Most people like to exercise caution: they put seat belts on, look both ways before they cross the street, and lock their doors when they leave home. So, why is that when it comes to what they put in their body, caution gets thrown to the wind?
Put simply, people don’t eat enough fruits and vegetables. The USDA recommends that people consume one-and-a-half to two cups of fruits per day and two or three cups of vegetables at the absolute minimum. According to the Centers for Disease Control and Prevention (CDC), only about one in 10 Americans are hitting the target.
And new research is showing it could be costing lives.
A new study presented at Nutrition 2019, the American Society for Nutrition’s annual meeting, suggests that low fruit and vegetable intake is responsible for one in seven deaths, and one in 12 deaths, respectively, from heart disease. The data indicated that low fruit consumption resulted in more than one million deaths from stroke and more than 500,000 deaths from heart disease, and low vegetable intake resulted in 200,000 deaths from stroke and more than 800,000 deaths from heart disease per year.

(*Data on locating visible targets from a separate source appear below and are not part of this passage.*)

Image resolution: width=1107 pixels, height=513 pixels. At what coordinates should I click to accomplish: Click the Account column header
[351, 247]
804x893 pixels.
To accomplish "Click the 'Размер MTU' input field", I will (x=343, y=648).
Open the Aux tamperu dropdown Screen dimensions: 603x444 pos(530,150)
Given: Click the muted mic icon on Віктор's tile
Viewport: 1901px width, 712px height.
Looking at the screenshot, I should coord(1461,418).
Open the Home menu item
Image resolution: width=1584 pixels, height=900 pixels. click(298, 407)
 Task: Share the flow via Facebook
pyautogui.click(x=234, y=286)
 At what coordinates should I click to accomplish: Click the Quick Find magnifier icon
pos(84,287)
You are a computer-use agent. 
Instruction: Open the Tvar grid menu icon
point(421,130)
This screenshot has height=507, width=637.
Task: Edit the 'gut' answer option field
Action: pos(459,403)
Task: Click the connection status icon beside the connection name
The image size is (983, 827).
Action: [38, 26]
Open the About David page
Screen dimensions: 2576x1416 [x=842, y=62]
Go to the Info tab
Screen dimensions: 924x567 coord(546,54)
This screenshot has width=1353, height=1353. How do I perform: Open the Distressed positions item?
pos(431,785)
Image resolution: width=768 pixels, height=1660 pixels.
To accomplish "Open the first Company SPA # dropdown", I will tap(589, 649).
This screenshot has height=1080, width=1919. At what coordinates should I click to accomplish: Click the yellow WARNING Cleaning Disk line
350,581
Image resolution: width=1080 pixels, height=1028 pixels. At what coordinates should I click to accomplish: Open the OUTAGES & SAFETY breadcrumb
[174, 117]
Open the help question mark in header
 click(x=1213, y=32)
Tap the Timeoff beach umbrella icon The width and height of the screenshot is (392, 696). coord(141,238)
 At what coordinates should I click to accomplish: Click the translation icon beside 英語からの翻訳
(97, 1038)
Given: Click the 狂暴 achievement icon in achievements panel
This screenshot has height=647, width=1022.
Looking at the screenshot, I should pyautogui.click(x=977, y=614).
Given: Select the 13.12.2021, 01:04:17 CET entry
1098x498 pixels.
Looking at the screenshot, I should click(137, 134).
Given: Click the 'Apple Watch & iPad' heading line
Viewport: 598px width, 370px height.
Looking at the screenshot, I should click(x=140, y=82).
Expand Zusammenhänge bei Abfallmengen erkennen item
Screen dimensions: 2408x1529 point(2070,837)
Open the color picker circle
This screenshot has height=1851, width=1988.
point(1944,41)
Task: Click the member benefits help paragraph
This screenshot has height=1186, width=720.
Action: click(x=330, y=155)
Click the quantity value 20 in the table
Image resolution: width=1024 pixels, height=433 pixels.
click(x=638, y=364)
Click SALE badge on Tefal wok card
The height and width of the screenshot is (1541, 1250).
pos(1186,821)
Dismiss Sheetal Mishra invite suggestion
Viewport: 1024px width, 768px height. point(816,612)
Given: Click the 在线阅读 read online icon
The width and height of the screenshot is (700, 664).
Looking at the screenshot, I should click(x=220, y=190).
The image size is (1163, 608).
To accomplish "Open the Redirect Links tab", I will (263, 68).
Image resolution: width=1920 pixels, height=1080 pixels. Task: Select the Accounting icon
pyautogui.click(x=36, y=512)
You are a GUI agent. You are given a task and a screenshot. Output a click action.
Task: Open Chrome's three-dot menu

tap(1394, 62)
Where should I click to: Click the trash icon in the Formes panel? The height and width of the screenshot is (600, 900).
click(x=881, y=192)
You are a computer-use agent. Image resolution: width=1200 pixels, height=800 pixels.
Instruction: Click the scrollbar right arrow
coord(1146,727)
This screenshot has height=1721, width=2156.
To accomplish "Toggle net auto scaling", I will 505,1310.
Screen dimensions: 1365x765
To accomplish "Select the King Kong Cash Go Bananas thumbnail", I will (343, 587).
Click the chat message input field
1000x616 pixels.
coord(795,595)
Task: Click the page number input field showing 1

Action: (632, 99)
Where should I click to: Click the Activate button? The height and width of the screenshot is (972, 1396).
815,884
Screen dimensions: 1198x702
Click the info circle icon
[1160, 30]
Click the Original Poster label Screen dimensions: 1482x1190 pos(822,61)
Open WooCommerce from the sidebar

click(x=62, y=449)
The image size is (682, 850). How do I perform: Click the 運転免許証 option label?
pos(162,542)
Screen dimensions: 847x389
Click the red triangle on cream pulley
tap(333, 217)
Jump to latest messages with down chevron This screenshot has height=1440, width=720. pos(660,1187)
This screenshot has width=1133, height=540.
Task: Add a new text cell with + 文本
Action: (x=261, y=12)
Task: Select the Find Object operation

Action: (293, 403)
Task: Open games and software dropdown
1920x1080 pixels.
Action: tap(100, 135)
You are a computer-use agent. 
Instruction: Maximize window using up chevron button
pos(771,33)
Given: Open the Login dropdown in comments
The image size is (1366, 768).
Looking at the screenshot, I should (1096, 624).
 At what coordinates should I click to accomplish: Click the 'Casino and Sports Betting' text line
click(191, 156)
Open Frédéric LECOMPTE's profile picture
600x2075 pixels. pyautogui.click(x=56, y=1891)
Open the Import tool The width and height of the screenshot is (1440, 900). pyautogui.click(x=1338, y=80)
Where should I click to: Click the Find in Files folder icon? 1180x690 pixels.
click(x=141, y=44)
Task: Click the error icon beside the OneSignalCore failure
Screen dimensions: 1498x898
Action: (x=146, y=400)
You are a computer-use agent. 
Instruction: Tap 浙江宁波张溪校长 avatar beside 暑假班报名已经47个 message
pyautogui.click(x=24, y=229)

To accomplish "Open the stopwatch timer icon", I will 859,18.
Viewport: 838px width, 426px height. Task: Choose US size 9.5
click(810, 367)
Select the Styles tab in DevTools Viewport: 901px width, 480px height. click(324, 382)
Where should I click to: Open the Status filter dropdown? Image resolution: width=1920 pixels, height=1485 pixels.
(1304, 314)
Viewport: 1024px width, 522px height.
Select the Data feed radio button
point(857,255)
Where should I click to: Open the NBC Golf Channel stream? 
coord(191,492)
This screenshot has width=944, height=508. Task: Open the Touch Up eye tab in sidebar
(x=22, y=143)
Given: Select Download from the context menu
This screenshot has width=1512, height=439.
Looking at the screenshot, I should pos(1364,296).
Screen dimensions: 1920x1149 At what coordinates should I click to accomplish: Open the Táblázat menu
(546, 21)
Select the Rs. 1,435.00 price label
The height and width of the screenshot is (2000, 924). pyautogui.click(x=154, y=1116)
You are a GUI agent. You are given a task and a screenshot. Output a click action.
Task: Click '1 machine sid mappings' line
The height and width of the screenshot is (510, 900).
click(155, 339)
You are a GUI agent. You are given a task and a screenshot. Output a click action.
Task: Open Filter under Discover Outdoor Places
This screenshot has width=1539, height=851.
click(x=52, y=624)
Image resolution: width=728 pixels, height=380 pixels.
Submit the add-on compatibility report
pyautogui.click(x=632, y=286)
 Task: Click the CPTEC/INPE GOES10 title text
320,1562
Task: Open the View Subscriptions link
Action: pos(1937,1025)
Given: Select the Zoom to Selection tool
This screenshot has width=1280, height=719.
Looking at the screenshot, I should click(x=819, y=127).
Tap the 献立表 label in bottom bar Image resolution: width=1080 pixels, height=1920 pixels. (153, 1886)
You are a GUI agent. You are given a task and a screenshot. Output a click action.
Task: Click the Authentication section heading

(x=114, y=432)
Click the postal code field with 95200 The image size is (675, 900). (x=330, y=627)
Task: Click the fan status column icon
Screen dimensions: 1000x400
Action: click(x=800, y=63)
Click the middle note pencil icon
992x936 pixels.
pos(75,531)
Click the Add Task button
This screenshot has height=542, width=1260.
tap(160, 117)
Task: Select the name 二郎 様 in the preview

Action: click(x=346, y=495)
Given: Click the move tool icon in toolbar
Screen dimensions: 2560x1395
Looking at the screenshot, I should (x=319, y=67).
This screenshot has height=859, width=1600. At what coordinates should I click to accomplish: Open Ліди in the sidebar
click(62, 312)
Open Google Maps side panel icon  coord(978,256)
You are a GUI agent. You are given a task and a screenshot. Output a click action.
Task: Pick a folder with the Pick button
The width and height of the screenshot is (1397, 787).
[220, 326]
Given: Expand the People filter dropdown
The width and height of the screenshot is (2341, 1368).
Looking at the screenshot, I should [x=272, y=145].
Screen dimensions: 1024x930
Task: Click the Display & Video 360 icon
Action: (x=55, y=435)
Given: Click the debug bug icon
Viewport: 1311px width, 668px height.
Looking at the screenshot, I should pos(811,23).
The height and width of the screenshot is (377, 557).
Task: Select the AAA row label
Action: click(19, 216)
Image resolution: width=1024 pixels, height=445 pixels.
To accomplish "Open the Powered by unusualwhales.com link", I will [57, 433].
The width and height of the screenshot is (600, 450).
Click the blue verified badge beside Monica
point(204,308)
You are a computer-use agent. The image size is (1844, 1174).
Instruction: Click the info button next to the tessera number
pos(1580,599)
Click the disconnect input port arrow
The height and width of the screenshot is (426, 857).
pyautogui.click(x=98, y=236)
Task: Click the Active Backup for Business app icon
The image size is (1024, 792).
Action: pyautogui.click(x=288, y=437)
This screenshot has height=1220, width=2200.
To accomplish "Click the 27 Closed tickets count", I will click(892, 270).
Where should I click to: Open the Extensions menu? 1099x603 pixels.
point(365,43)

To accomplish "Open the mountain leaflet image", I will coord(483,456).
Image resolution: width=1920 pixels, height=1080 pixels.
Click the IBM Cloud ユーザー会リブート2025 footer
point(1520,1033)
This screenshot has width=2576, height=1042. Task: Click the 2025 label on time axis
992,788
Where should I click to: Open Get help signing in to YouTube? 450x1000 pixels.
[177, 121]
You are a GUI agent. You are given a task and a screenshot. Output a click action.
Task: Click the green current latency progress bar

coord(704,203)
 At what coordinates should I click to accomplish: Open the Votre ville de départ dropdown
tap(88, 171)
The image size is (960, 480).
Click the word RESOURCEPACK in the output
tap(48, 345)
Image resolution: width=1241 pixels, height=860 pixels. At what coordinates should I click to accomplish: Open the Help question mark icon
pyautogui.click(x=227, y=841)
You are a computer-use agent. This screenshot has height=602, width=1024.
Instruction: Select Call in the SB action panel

Fruits and vegetables are a major source of fiber, vitamins, potassium, magnesium, and antioxidants. These nutrients can fight inflammation, promote a healthy heart, relax stiff arteries, and encourage better blood flow. Repeated studies have indicated a multitude of health benefits associated with diets high in fruit and vegetables, to the point where it is a significant health risk to eat too few of them.
If you buckle your seat belt when in the car and look both ways before you cross the street, you should be eating your fruits and vegetables. They have a significant influence over your health and well-being, and eating them regularly might help you live longer, better, and safer.